▶ **Exercise requirements**:
All lines from the opening of the data to the line containing "[Consulta de resultados" must be returned unchanged, and only those lines.
━━━━━━
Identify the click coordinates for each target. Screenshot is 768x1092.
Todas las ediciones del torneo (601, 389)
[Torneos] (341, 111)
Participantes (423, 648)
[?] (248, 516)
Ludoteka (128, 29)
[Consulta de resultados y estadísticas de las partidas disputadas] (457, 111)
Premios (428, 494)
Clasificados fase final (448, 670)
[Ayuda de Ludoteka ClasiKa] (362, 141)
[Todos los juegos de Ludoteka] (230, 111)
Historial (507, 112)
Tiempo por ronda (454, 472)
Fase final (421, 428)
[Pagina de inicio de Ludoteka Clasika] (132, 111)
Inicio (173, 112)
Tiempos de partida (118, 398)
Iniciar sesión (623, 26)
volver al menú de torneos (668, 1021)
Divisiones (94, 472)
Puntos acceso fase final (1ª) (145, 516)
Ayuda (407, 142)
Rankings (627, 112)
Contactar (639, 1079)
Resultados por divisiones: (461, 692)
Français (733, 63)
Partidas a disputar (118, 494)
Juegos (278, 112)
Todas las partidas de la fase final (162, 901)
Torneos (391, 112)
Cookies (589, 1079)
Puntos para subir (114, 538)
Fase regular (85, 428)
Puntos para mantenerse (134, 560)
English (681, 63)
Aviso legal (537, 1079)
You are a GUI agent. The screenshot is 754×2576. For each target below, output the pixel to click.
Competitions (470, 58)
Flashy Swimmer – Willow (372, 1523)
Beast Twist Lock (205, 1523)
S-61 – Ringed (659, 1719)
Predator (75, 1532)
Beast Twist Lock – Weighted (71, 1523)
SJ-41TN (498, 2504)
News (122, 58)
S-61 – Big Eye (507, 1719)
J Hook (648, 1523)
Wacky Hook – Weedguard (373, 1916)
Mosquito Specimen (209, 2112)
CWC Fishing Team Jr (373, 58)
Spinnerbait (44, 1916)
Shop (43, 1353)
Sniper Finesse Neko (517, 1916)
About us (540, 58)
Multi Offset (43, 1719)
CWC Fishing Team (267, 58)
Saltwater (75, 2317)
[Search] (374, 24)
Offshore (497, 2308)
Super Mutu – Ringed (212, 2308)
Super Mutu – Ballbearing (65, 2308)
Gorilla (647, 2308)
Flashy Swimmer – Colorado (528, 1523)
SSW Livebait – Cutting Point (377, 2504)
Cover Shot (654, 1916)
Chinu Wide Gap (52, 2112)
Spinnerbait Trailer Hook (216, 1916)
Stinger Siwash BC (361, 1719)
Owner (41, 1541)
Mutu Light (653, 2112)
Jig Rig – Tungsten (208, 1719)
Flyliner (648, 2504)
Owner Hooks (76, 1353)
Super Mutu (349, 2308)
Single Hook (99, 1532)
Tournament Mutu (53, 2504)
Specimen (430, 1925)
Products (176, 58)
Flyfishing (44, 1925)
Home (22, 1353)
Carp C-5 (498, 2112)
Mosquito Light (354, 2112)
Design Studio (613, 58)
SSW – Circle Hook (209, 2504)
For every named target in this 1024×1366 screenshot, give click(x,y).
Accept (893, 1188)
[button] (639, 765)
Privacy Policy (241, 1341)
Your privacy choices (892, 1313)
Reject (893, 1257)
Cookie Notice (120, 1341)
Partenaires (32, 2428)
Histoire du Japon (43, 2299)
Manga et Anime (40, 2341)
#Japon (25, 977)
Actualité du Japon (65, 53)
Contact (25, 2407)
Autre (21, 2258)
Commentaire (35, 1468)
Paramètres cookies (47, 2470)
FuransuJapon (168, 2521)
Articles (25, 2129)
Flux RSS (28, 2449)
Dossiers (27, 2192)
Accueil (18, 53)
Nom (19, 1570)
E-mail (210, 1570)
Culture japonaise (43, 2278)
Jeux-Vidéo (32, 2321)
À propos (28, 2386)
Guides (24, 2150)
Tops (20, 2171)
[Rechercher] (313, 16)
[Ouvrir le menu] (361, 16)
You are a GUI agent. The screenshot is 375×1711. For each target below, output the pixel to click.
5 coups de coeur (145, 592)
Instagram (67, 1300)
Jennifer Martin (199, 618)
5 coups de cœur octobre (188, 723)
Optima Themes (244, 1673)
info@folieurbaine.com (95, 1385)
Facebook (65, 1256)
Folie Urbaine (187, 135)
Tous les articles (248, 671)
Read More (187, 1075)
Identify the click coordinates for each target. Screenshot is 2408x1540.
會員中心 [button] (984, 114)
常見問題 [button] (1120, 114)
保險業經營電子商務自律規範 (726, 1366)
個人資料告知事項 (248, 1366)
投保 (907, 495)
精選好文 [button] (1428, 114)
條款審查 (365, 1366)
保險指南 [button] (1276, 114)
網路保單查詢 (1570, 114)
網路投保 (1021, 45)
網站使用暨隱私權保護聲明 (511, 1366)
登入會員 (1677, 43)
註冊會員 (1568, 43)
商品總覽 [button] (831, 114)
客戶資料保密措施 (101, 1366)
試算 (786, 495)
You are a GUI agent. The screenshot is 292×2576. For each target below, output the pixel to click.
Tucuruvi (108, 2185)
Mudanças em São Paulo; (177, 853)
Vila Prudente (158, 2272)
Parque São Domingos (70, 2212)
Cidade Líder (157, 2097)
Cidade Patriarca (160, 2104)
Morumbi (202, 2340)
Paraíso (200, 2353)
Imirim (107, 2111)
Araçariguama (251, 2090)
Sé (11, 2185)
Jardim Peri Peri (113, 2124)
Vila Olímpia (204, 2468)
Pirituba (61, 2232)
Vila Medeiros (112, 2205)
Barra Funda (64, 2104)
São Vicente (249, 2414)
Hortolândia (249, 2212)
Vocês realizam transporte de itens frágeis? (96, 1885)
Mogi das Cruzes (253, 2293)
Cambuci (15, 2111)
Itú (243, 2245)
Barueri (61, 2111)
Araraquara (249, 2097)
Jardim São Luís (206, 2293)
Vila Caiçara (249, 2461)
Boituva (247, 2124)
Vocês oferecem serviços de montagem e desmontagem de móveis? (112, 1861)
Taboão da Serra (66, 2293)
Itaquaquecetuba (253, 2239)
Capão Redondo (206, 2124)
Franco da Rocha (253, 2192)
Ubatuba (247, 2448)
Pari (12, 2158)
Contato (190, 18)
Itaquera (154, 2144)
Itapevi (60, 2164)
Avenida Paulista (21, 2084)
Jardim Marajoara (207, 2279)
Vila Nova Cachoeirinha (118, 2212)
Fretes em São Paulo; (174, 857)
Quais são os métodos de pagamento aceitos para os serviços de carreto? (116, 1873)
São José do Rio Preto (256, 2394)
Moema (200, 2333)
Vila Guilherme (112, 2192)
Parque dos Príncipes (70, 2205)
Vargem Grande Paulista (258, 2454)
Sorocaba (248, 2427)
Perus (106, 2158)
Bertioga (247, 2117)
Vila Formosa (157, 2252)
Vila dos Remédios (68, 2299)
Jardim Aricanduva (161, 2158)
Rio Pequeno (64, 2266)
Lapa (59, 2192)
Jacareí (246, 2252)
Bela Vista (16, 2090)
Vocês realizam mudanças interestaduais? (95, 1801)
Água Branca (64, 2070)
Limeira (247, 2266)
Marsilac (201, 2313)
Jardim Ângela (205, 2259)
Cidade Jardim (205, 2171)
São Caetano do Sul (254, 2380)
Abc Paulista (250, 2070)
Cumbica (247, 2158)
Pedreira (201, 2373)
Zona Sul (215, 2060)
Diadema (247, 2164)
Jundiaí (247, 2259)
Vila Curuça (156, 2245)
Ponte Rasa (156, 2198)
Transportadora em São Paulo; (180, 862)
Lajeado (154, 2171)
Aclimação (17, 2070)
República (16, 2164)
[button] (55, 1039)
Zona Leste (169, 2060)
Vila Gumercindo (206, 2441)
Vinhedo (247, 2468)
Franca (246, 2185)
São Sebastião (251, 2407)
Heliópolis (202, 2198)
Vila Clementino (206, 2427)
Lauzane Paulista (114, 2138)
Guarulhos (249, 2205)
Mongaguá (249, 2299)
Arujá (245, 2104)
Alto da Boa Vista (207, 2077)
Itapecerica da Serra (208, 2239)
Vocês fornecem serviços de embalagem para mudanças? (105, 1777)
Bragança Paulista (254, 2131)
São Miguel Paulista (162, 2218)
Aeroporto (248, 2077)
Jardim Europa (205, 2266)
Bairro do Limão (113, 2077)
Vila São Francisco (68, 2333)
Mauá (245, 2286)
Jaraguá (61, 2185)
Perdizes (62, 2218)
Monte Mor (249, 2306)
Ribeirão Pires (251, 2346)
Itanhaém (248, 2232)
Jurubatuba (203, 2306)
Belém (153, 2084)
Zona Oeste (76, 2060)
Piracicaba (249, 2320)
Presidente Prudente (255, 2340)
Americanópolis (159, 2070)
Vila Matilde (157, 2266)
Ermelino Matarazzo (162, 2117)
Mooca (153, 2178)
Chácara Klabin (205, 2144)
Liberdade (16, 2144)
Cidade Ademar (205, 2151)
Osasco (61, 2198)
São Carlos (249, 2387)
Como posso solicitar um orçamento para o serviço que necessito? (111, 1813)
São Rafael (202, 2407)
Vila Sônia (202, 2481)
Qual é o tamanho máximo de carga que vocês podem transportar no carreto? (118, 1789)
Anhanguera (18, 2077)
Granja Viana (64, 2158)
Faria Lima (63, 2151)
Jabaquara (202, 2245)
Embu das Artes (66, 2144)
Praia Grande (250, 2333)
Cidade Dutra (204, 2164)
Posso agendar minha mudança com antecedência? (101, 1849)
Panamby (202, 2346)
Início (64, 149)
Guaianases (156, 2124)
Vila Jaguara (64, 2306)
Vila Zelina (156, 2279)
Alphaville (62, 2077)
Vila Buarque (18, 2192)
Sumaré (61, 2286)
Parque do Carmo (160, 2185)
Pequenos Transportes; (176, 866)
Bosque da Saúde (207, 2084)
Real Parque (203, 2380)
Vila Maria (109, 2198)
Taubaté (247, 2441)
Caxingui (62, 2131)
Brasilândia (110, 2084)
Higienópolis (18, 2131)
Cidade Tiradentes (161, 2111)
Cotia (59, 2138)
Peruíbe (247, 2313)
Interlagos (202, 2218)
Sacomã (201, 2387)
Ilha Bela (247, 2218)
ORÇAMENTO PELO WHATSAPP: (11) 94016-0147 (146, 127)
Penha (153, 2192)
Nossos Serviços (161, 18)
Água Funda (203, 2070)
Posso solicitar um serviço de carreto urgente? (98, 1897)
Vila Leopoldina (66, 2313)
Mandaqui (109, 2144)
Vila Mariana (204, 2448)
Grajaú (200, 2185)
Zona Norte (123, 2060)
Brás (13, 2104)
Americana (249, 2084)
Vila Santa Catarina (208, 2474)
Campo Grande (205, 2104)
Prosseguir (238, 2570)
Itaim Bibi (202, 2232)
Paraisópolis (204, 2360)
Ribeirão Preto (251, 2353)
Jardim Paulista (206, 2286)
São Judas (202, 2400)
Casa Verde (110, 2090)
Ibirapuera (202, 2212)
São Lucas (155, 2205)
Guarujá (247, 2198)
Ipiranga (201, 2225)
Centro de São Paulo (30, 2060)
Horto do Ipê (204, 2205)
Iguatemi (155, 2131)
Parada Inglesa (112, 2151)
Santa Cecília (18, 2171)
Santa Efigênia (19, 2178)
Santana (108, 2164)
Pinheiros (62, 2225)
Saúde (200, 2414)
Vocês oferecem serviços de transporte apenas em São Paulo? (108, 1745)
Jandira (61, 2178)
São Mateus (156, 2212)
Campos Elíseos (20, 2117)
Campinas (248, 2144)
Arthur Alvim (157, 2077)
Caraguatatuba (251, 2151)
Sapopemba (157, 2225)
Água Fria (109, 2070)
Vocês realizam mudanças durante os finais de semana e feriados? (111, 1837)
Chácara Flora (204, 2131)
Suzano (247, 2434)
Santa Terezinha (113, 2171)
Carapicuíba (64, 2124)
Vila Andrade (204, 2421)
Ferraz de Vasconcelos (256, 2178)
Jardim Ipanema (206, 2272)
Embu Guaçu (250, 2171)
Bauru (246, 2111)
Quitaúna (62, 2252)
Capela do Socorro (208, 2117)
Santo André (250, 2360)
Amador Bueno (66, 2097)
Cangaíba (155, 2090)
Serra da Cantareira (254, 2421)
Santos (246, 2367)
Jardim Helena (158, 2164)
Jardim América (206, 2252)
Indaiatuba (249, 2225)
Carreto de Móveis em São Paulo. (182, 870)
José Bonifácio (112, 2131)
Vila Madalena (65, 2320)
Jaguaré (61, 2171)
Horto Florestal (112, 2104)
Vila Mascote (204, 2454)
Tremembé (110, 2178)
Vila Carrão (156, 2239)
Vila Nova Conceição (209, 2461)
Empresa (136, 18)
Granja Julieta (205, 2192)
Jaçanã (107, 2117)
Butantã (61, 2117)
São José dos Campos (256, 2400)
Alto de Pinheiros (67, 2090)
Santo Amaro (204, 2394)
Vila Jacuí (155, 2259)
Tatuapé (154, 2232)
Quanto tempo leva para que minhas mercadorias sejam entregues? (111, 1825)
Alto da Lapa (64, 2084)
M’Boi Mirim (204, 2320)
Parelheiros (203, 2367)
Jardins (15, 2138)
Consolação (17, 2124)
━━━━━━
▶ **Output of the task**:
Identify the click coordinates for each target. Screenshot is 768x1092.
Todas las ediciones del torneo (601, 389)
[Torneos] (341, 111)
Participantes (423, 648)
[?] (248, 516)
Ludoteka (128, 29)
[Consulta de resultados y estadísticas de las partidas disputadas] (457, 111)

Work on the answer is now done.